** Opening AVAILABLE DATA block **

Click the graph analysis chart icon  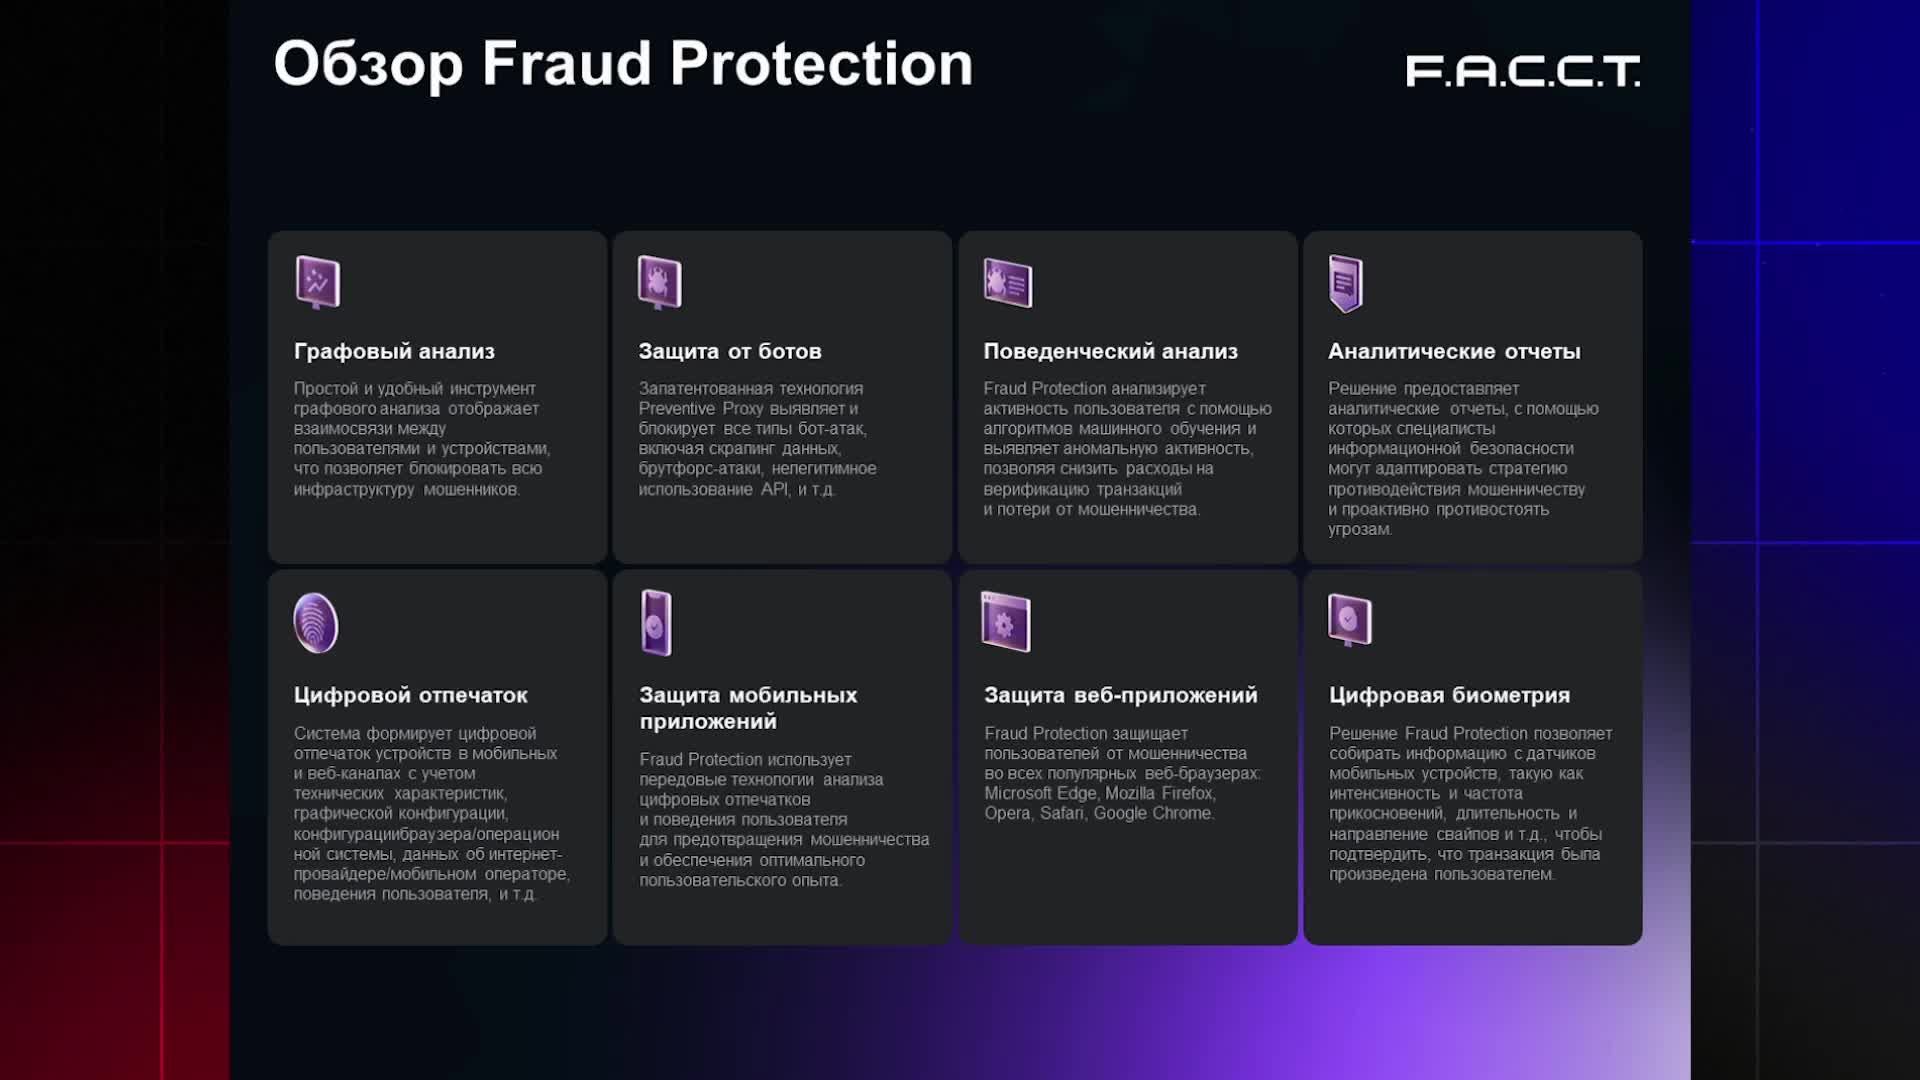[318, 282]
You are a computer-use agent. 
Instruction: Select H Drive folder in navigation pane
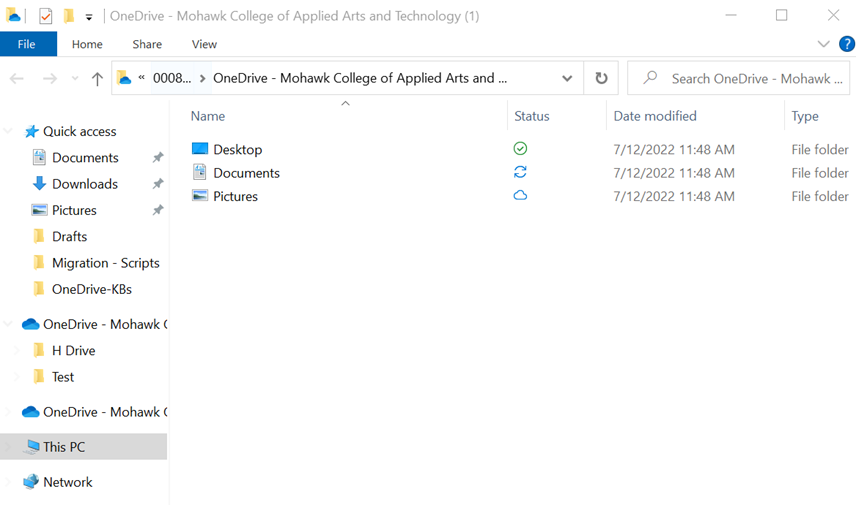coord(73,351)
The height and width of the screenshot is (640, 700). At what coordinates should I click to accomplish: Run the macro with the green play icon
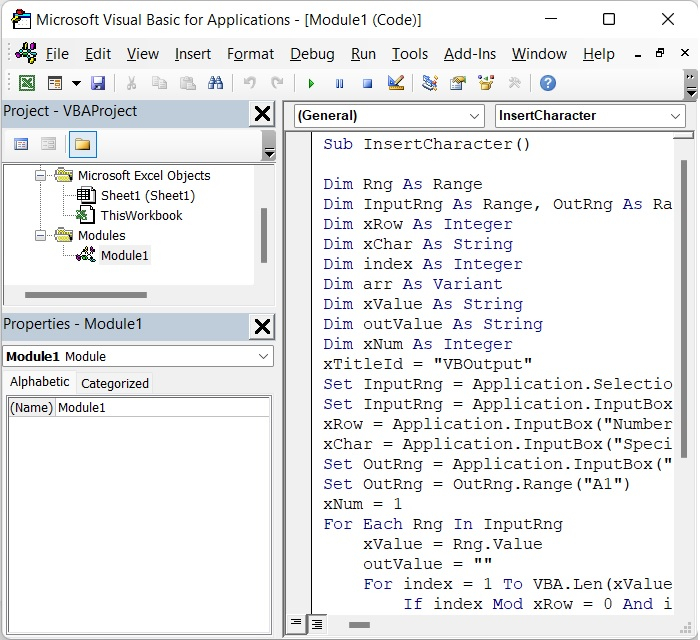coord(312,83)
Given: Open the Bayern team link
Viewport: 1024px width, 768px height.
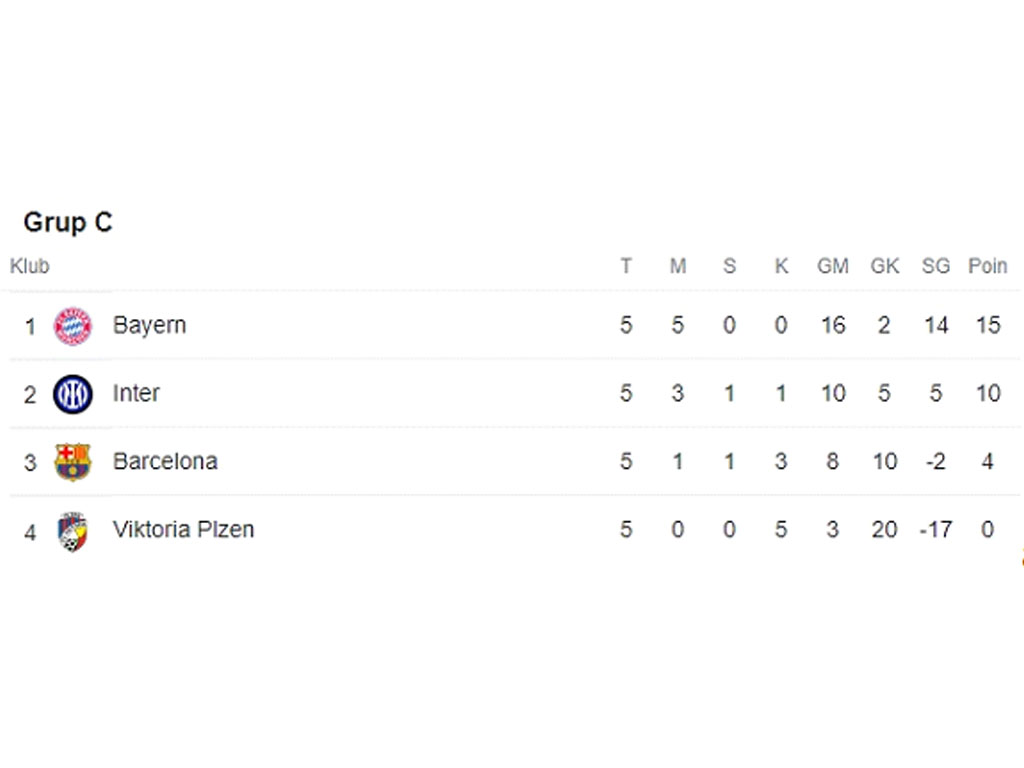Looking at the screenshot, I should click(x=149, y=325).
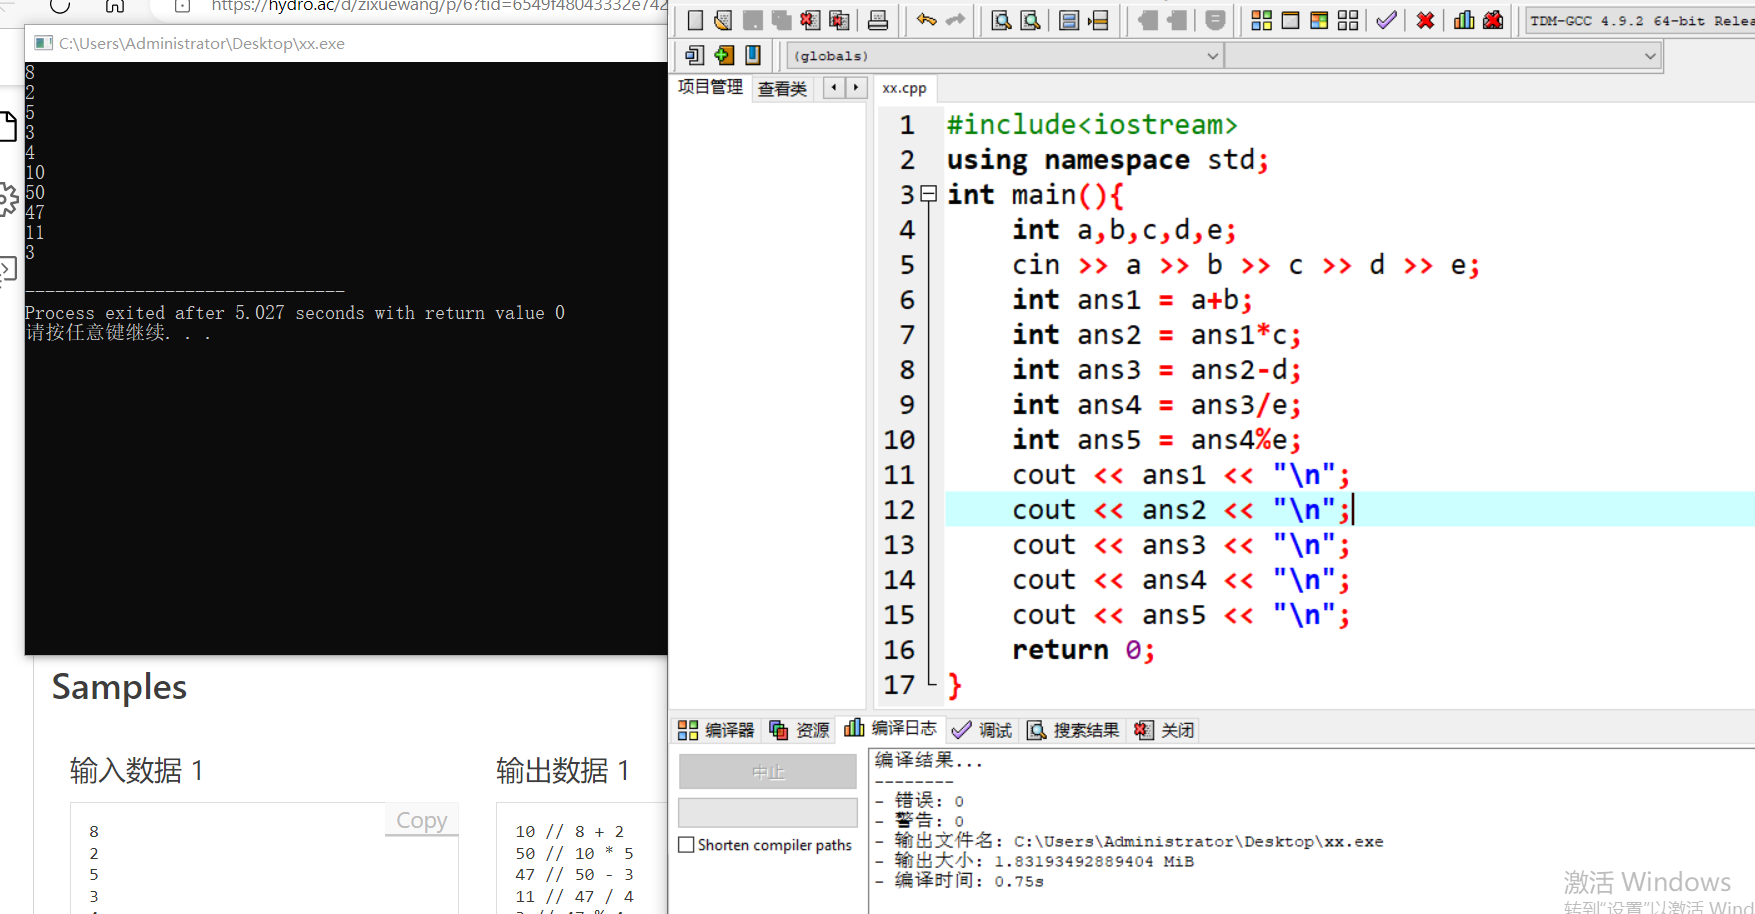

** Closing AVAILABLE DATA block **

WORK REQUIRED: Excluding any pictures, print exactly the lines of the listing above from the line with "The height and" to the line with "Given: Open the Bayern team link", both ends included.

EXERCISE RESPONSE:
The height and width of the screenshot is (640, 700). At what coordinates should I click to accomplish: Run the macro with the green play icon
coord(312,83)
Given: Open the Bayern team link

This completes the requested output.